Pabelan-online.com, UMS – Alasan Badan Eksekutif Mahasiswa Universitas Muhammadiyah Surakarta (BEM UMS) baru mengadakan aksi hari ini, 1 September 2025, adalah adanya kekhawatiran akan maraknya aksi yang berujung pada kerusuhan dan pembakaran. Sebab, hal itu dinilai tak sesuai dengan fokus tujuan berdemonstrasi.
Wakil Presiden BEM UMS Teguh Jairyanur Akbar beralasan, pihaknya belum bisa menginisiasi aksi ke jalanan dikarenakan (masih –red) sangat sarat dengan kepentingan di luar konteks. Maksudnya, kata Teguh, merujuk pada maraknya aksi yang kerap berujung pada penjarahan dan pembakaran.
“Itu tidak sesuai dengan aksi demonstrasi yang mahasiswa lakukan karena kita harus fokus dengan tujuan kita,” ujar Teguh saat ditanya alasannya baru menggelar aksi saat ini, Senin (01/09/2025).
Teguh juga mengakui soal kekhawatirannya terhadap kondisi darurat militer. Sebab, kata Teguh, itu memberikan legimitasi atas tindakan represif yang akan dilakukan oleh aparat keamanan. Ia juga menegaskan akan perlunya memberikan pencerdasan-pencerdasan sebelum aksi.
“Jangan hanya turun sebagai massa cair, tapi turun sebagai massa yang bijaksana dan mengerti apa yang kita tuntut, apa yang kita persoalkan, apa yang dipermasalahkan,” kata Teguh.

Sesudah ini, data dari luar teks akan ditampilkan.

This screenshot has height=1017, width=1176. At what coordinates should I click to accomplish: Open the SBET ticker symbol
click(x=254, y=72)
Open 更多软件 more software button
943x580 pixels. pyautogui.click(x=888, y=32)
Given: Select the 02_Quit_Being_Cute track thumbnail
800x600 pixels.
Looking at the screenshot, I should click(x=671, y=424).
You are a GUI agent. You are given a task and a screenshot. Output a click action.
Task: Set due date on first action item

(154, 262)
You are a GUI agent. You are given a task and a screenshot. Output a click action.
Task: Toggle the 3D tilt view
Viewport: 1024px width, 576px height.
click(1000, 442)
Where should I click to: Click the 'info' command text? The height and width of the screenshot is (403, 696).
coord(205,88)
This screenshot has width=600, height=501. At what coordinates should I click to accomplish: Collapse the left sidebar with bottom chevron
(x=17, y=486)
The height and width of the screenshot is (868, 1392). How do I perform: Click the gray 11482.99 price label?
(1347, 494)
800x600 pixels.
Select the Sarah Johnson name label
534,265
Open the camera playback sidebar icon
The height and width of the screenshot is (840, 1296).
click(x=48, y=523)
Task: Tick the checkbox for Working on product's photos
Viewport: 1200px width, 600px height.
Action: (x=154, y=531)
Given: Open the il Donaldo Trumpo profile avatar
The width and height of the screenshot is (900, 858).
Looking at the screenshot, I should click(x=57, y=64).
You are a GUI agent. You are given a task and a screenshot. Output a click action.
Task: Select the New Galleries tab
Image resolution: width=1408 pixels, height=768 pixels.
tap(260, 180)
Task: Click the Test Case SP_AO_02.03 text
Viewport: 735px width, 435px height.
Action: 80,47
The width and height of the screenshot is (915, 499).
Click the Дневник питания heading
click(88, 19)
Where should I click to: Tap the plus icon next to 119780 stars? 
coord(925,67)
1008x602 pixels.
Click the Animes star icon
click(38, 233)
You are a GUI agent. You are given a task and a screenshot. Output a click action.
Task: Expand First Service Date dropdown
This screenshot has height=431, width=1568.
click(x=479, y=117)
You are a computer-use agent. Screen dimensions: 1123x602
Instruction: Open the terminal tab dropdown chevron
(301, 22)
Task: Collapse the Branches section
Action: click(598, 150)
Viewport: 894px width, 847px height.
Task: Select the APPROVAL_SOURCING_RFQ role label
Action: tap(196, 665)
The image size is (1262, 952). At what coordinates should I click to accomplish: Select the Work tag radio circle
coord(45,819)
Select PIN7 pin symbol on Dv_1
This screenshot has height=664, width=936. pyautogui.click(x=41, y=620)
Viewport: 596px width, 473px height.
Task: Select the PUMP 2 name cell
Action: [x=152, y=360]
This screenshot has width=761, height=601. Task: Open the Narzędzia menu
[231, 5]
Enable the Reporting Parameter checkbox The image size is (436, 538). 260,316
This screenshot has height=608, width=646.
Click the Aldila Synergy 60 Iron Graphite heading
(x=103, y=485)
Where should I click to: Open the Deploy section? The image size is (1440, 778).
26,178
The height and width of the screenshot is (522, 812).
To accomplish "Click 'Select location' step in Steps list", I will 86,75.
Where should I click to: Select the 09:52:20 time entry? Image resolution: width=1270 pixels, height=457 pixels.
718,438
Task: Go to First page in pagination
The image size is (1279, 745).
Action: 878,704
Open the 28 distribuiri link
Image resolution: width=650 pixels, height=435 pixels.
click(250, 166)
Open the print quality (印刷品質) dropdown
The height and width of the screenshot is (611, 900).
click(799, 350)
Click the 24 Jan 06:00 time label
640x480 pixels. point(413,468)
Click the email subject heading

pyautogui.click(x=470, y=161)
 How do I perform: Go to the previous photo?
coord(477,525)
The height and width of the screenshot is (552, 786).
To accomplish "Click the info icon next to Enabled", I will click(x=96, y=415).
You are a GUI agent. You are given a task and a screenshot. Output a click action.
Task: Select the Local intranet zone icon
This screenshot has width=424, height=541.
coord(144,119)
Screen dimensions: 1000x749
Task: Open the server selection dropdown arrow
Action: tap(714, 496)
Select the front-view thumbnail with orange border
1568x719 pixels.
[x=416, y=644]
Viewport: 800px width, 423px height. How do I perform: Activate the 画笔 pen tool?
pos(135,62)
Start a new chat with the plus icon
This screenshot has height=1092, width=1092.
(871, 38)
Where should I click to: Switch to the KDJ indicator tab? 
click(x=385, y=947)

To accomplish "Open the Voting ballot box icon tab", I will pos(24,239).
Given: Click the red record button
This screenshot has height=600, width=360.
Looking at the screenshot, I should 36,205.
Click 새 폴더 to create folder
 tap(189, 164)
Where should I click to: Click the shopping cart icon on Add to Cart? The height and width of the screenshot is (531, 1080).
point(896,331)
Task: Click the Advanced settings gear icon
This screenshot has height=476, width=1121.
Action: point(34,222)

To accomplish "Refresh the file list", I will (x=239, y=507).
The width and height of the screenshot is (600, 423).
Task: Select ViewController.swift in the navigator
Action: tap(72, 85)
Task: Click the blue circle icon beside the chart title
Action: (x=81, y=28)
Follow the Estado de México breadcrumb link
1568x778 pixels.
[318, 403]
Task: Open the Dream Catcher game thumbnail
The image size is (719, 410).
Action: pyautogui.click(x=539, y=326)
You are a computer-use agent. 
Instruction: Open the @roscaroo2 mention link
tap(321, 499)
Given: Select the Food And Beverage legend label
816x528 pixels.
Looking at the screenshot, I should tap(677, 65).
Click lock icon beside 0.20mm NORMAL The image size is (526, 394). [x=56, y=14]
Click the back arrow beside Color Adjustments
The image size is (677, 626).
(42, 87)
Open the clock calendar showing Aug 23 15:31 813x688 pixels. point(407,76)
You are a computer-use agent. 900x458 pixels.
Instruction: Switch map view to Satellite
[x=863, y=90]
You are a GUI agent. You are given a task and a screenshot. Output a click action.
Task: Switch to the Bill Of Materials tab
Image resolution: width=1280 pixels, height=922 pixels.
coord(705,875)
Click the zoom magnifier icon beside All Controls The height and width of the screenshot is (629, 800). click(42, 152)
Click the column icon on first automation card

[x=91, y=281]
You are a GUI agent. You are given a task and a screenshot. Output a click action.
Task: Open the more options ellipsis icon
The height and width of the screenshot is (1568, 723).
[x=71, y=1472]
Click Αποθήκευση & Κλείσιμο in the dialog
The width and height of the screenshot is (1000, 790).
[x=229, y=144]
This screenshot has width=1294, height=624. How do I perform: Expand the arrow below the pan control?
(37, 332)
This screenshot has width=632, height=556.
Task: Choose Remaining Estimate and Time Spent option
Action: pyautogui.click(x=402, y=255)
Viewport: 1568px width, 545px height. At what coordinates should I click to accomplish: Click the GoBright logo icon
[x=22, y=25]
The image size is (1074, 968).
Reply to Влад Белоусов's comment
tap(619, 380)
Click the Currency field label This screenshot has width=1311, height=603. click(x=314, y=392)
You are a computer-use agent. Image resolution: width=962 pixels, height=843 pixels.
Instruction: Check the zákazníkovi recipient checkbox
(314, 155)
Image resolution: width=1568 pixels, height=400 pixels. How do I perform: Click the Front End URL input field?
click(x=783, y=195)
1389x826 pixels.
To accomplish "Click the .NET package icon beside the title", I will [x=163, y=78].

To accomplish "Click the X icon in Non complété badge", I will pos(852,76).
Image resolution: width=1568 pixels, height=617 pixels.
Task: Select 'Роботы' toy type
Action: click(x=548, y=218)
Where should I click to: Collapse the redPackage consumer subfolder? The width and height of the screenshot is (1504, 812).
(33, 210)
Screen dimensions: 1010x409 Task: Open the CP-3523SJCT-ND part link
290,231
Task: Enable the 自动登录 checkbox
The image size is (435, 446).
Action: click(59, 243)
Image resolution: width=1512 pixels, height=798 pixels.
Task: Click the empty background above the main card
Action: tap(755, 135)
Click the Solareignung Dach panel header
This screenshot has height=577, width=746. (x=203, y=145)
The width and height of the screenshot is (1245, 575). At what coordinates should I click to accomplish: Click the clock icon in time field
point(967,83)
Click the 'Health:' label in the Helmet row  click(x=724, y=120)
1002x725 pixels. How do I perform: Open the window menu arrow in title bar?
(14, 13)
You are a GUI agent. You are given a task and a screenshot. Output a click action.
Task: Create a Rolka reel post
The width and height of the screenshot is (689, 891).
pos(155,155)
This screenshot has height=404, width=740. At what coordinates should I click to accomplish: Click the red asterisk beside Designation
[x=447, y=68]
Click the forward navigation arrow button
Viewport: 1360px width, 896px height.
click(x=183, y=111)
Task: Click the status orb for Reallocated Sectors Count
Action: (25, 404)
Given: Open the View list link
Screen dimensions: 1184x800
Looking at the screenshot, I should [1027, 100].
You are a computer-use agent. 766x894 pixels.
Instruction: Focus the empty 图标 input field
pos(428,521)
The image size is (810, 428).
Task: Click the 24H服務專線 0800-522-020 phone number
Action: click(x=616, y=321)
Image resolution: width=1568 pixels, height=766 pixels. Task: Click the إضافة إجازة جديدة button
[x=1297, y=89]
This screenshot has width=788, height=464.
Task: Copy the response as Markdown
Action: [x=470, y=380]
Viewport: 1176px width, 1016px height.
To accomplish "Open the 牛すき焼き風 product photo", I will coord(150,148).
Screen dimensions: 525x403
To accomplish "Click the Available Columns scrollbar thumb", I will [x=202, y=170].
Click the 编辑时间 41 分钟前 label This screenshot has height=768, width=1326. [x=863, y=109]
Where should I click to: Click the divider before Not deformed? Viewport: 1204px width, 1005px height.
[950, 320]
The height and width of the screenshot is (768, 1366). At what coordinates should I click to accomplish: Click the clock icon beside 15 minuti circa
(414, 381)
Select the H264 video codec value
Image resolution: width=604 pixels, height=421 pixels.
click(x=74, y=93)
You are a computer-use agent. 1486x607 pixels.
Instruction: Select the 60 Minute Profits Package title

Teguh mengatakan jika BEM UMS tidak melakukan itu semua sendirian. Pihaknya juga menggandeng rekan-rekan eksekutif di tingkat fakultas.
“Teman-teman lembaga lainnya juga bisa menyebarkan informasi dan membantu kita menyebarkan kekhawatiran dan keresahan bersama agar kawan-kawan mahasiswa terpersuasi di jalan yang baik, untuk bersama-sama turun ke jalan,” ucapnya.
Ia menggunakan perangkat aksi demi mencegah agar tidak terjadi kerusuhan. Di sisi lain, ujar Teguh, pihaknya juga mempunyai kejelasan orientasi aksi itu sendiri. “Dari dua hal itu saya rasa sudah bisa menjadi langkah strategis guna mengantisipasi kejadian-kejadian yang tidak kita inginkan,” kata Teguh saat ditanya soal mitigasi kerusuhan.
Rama Akbar Wirasandika selaku peserta aksi itu mengatakan, keresahannya terhadap kondisi negara membuat dirinya tergerak ikut serta dalam demonstrasi. Ia berharap agar penyampaian aspirasi tidak berujung pada perusakan fasilitas umum dan tetap fokus apa yang disuarakan.
“Tentu kami khawatir. Apalagi terhadap perusuh yang merusak dan memperkeruh keadaan, dan mereka menginginkan darurat militer,” ujarnya, Senin (01/09/2025).